Provided text:
^^^^^^^^^^^^^^^^

Pennsylvania has established that it has discretion in defining the fees for permit applications provided Pennsylvania conforms to section 507 of SMCRA in performing this analysis. As demonstrated, Pennsylvania, using the recommendations of the PA DEP and the Mining and Reclamation Advisory Board, reviewed historical data to determine the costs of reviewing, processing, and performing these tasks. We find the proposed Pennsylvania amendment to be no less stringent than the applicable SMCRA provisions and no less effective than the regulations promulgated thereunder. Therefore, we are approving this portion of the amendment as proposed by Pennsylvania.
Pennsylvania also proposes the addition of the term, “Major Permit Revisions,” to be added to the Definitions section found at 25 Pa. Code 86.1. This term is also used as a section header, found at 25 Pa. Code 86.17(b)(2). OSM considered the use of this term, taking into consideration EPA's reservations regarding the introduction of this term into the Pennsylvania program. EPA's concerns are discussed at length in the “Federal Agency Comments” section below.
There is no direct, definitional Federal counterpart within SMCRA for the proposed term, “Major Permit Revisions”; however, OSM finds sufficient support for incorporating this term into the Pennsylvania program and has found it to be no less stringent than SMCRA and no less effective than the regulations promulgated thereunder. This, too, is discussed in the “Federal Agency Comments” section below.
IV. Summary and Disposition of Comments
We asked for public comments (Administrative Record Number PA 895.03) on the amendment when advertising the existence of the proposed amendment in the Federal Register on February 26, 2013. We did not receive any public comments on the proposed amendment.
Federal Agency Comments
Under 30 CFR 732.17(h)(11)(i) and section 503(b) of SMCRA, we requested comments on the amendment from Start Printed Page 55212various Federal agencies, including the U.S. Fish and Wildlife Service, the United States Department of Agriculture, and the Mine Safety and Health Administration, with an actual or potential interest in the Pennsylvania program (Administrative Record Number PA 895.01). No comments were received.
Environmental Protection Agency (“EPA”) Comments
On December 26, 2012, (Administrative Record Number PA 895.01), we asked for comment from the EPA. Under 30 CFR 732.17(h)(11)(i) and (ii), we are required to obtain a written concurrence from the EPA for those provisions of the program amendment that relate to air or water quality standards promulgated under the authority of the Clean Water Act (33 U.S.C. 1251 et seq.) or the Clean Air Act (42 U.S.C. 7401 et seq.). We did not seek concurrence from the EPA for this amendment. The purpose of the amendment is to alter pre-existing guidelines for permit fees; therefore, this amendment does not require EPA concurrence as it does not relate to air or water quality standards as outlined in the regulations.

^^^^^^^^^^^^^^^^

Raw records:
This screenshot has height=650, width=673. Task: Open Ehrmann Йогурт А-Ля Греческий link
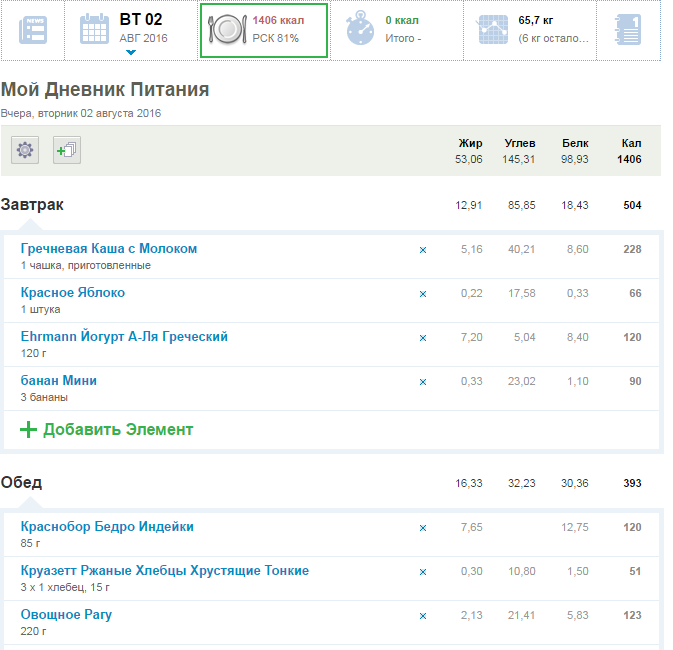(x=124, y=337)
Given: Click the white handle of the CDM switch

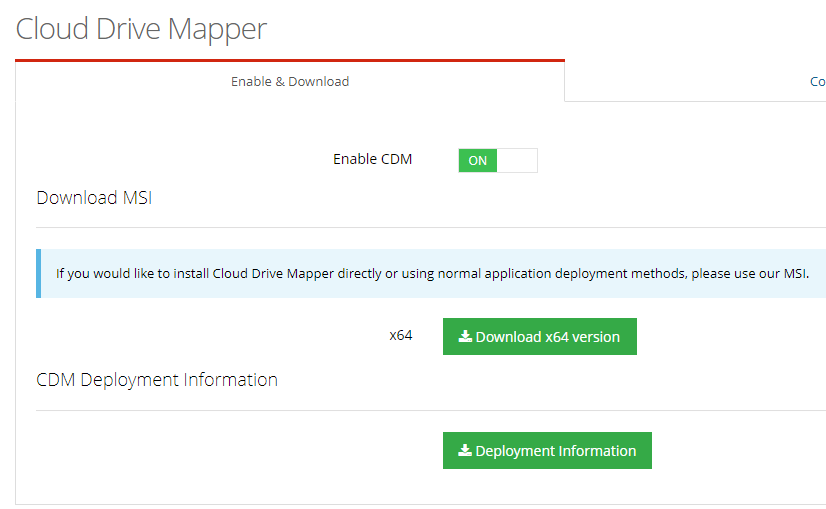Looking at the screenshot, I should pos(517,160).
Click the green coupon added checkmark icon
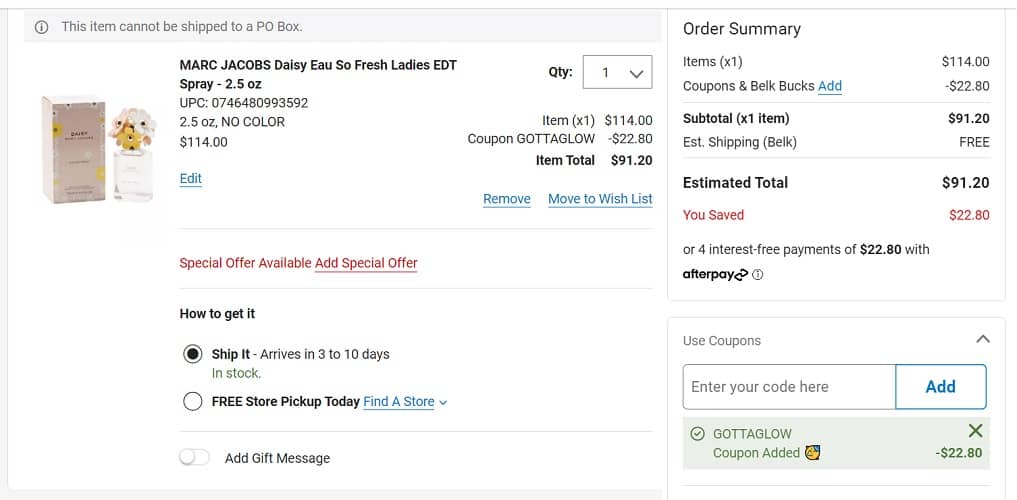The image size is (1017, 500). tap(698, 434)
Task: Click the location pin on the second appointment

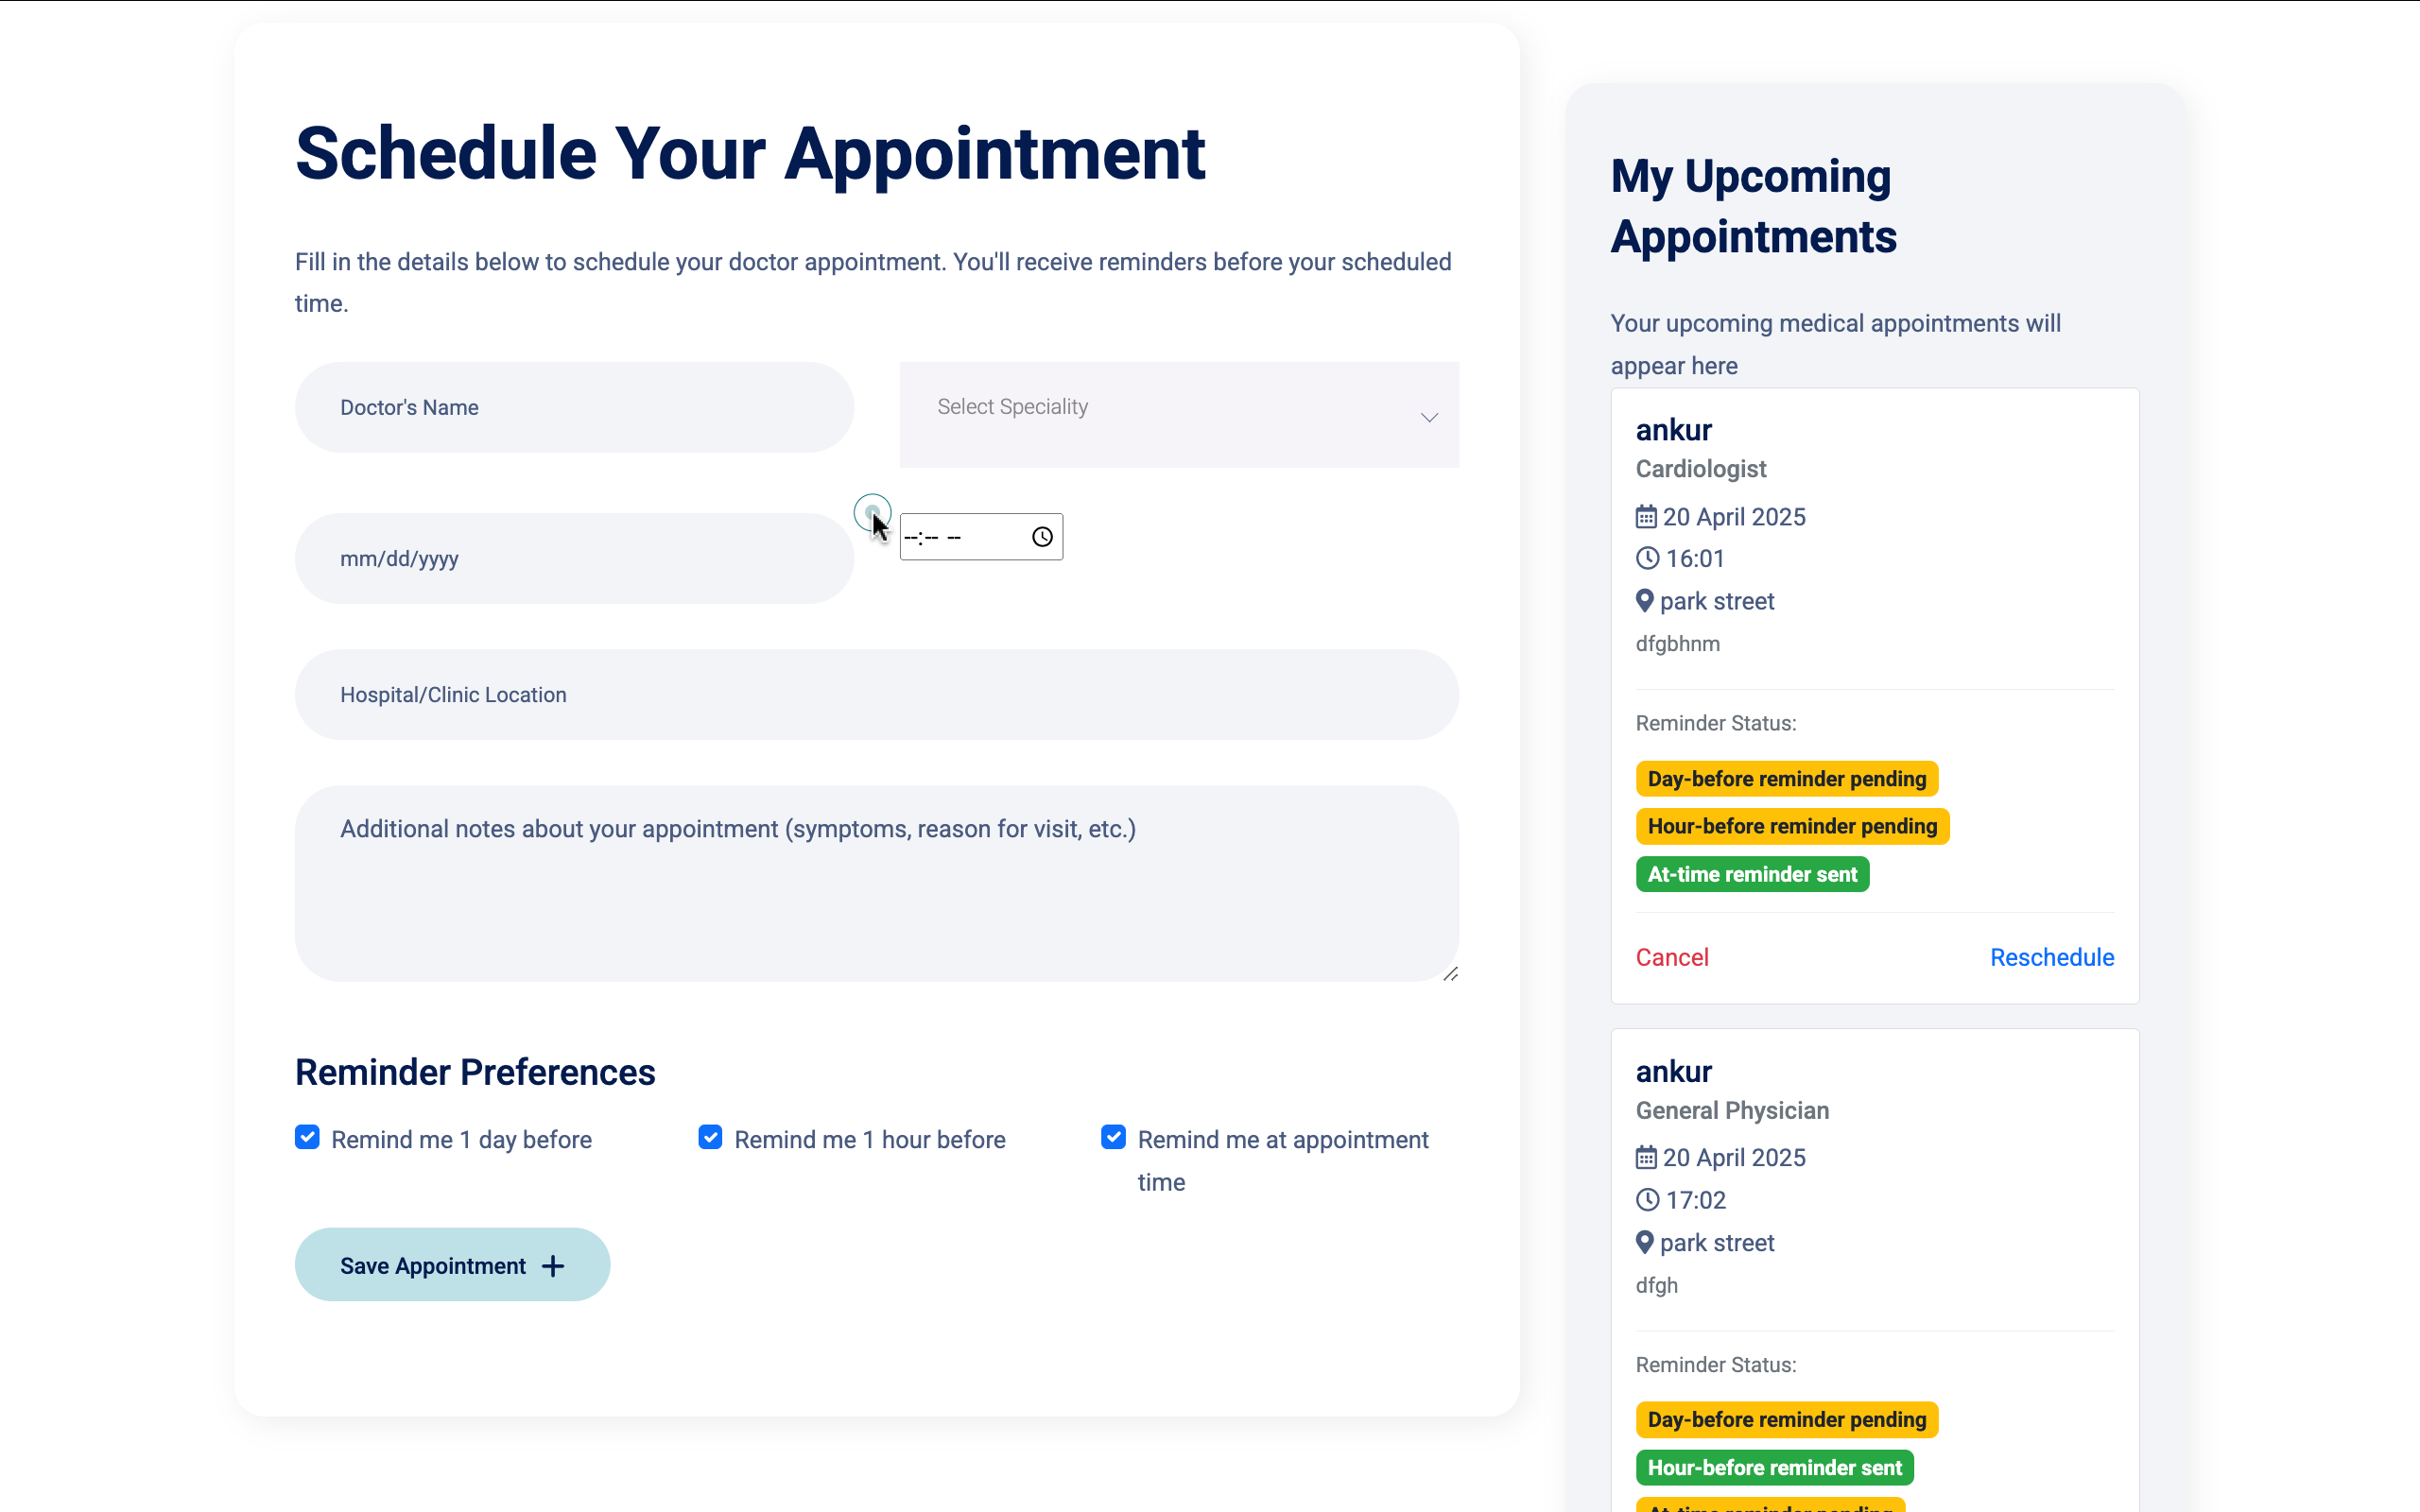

^^^^^^^^^^^^^^^^

Given instruction 1: From the notice on Pennsylvania's permit fee amendment, set down the passage starting with "There is no" and going on through "the proposed amendment.".
Given instruction 2: Translate this sentence from the notice on Pennsylvania's permit fee amendment into Spanish: "We did not receive any public comments on the proposed amendment."
Given instruction 3: Continue the notice on Pennsylvania's permit fee amendment from its final sentence.

Exercise response 1:
There is no direct, definitional Federal counterpart within SMCRA for the proposed term, “Major Permit Revisions”; however, OSM finds sufficient support for incorporating this term into the Pennsylvania program and has found it to be no less stringent than SMCRA and no less effective than the regulations promulgated thereunder. This, too, is discussed in the “Federal Agency Comments” section below.
IV. Summary and Disposition of Comments
We asked for public comments (Administrative Record Number PA 895.03) on the amendment when advertising the existence of the proposed amendment in the Federal Register on February 26, 2013. We did not receive any public comments on the proposed amendment.

Exercise response 2: No recibimos ningún comentario público sobre la enmienda propuesta.

Exercise response 3:
On February 25, 2013, the EPA, as requested by OSM, provided comments to the proposed amendments, expressing concern that the proposed amendment had the potential for impacting water quality standards. Specifically, the EPA expressed concern that the addition of the term “Major Permit Revisions” to 25 Pa. Code 86.1, Definitions, and included as a section header at § 86.17, as detailed in the proposed amendment, may undermine the mandatory process of providing public notice and opportunity to comment on any modification to a National Pollutant Discharge Elimination System (“NPDES”) permit issued under the Federal Clean Water Act (“CWA”). As noted by the EPA, this mandatory process is outlined in 40 CFR Part 124 and 40 CFR 123.62, pertaining to decision making and State program amendments of the EPA regulations.
The EPA recommended that the definition of “Major Permit Revisions” at § 86.1, be clarified to specifically state that the Federal regulatory requirements for NPDES permit modifications will apply and may require, among other things, public notice and opportunity to comment.
We gave deference to the EPA's comment, as the agency promulgating the regulations at 40 CFR Part 124 and 40 CFR 123.62. However, OSM notes that, consistent with section 702 of SMCRA, nothing in the submission shall be construed as superseding, amending, modifying, or repealing the requirements of the Federal CWA. Upon review of the Pennsylvania program, we found direct support for approving the addition of the term “Major Permit Revisions” and its use as a header.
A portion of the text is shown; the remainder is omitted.